First of all, it's important to know that unconditional love means giving love freely, without expectations. If you feel like you're constantly needing love, attention, approval, and validation from your partner, that's emotional dependency—not love.

This isn't to say we have to put up with a partner who's cold and has no empathy, and we all deserve to be treated lovingly. The point is that how we feel about ourselves should not be based on the treatment of our partners.

What we experience from others is a reflection of what we experience inside ourselves. If you feel desperate for another person's love, it's a sign that you're desperately in need of loving yourself. There's a hole you're trying to fill, but the reality is it can only be filled by you. As you fill this need within—as you love yourself more and more—then you'll feel more love from others, too.

Self-love is everything from how you talk to yourself when you make a mistake, to giving yourself enough time to sleep, to eating foods that make you feel nourished rather than deprived. Self-love is the simple but profound act of treating yourself the way you'd treat someone else you care about deeply.

I've experienced this concept profoundly in my own life. In the past, at times when I did not feel good enough, I desperately wanted to feel loved by someone else, in particular by a romantic partner. As much as I tried not to, I would grasp and cling for a man's love, in hope that I could feel a sense of being loved. I thought his love was the answer, and if I could just get it, everything would fall into place. This couldn't have been further from the truth.

Finally, after a ton of soul-searching and internal work, I realized the real truth, and I started to focus on loving myself. What happened next?

As the love within me grew, so did the love I felt from others.

In fact, it was directly correlated.

All this time I had been trying to get love on the outside, and it never worked. But once I started to cherish myself, the experience of being cherished by others came so naturally. I no longer had to chase after others for love; I just had to do the necessary work to feel love within myself, and the rest took care of itself.

As I began to feel full, beautiful, and magnificent internally, I experienced others feeling these things for me in a greater way than ever before. As I accepted my feelings and was kind to myself when I struggled, I encountered others who did the same for me.

How to feel loved.

Our internal experience is mirrored back to us in our relationships; therefore, the best thing you can always do is find love within. When in doubt, love yourself.

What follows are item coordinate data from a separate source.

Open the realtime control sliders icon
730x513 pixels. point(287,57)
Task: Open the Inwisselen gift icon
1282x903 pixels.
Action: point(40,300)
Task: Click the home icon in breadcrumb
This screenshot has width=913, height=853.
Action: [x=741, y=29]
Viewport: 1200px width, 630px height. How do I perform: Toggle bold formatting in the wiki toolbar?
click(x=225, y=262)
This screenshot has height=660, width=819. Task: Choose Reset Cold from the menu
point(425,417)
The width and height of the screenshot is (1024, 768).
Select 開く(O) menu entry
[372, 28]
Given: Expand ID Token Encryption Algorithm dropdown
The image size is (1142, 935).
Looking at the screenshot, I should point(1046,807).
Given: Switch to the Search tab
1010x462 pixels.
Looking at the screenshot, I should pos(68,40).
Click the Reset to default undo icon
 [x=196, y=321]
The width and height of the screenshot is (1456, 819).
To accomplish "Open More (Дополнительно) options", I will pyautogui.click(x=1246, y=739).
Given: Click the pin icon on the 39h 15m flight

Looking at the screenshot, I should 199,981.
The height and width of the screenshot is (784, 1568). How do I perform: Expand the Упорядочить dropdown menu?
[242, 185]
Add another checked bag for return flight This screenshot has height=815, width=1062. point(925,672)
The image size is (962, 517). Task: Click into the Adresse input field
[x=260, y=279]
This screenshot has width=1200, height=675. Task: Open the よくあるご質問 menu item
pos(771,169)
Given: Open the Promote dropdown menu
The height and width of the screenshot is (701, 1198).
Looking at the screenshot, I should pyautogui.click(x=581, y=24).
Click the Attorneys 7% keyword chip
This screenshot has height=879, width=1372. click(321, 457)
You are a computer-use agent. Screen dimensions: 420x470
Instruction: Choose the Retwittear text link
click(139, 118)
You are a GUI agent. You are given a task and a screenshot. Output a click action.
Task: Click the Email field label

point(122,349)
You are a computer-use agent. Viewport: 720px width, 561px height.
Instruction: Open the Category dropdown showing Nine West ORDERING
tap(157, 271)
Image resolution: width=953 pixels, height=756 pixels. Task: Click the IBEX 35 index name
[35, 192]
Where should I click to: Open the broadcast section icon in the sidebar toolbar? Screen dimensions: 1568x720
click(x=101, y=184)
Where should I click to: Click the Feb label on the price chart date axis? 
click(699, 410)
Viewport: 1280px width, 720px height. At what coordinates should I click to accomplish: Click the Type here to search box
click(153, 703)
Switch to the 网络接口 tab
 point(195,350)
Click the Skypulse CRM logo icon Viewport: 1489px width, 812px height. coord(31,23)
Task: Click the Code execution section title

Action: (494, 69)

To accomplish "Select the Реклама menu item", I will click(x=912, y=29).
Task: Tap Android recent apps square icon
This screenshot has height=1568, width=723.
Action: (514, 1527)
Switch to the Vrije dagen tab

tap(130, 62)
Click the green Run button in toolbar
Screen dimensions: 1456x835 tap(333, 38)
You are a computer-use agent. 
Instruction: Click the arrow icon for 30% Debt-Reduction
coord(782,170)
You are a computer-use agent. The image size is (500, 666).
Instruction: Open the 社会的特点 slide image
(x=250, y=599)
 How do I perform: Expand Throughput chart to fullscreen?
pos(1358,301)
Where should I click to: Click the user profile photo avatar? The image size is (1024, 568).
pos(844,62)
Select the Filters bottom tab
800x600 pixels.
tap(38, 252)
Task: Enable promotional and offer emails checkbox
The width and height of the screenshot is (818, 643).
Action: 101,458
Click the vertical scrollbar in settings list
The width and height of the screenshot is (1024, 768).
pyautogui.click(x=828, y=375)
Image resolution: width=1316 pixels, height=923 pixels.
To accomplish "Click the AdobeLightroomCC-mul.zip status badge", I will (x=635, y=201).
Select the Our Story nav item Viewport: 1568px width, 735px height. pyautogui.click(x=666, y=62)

Now, loving yourself is a process. It's not like you do it once, check it off the list, and you're good to go. It's a lifestyle.

If you want to change your body, you have to change your diet and exercise routine. Same thing if you want to change your heart: You commit to a plan, and you go for it. That can include many things:

  • Being in contact with people who lift you up
  • Changing your inner dialogue to nicer, kinder words
  • Working with a therapist or coach who can help you understand your insecurities
  • Reading books about self-love and empowerment

(Here are a few more tangible ways to practice self-love.)

I know you want to feel completely cherished and loved in relationships. But the truth is, you cannot control how other people will feel about you. When you depend on others for feeling loved, you're going to spend a lot of time chasing—and all the while feeling even worse about yourself. But when you're your own source of feeling loved, you no longer need love from others. And the wonderful bonus? People are much more drawn to people who are happy, confident, and sitting in their worth.

When it comes to feeling more loved, the change starts within you. Treat yourself the way you want to be treated by others, and the rest will fall right into place.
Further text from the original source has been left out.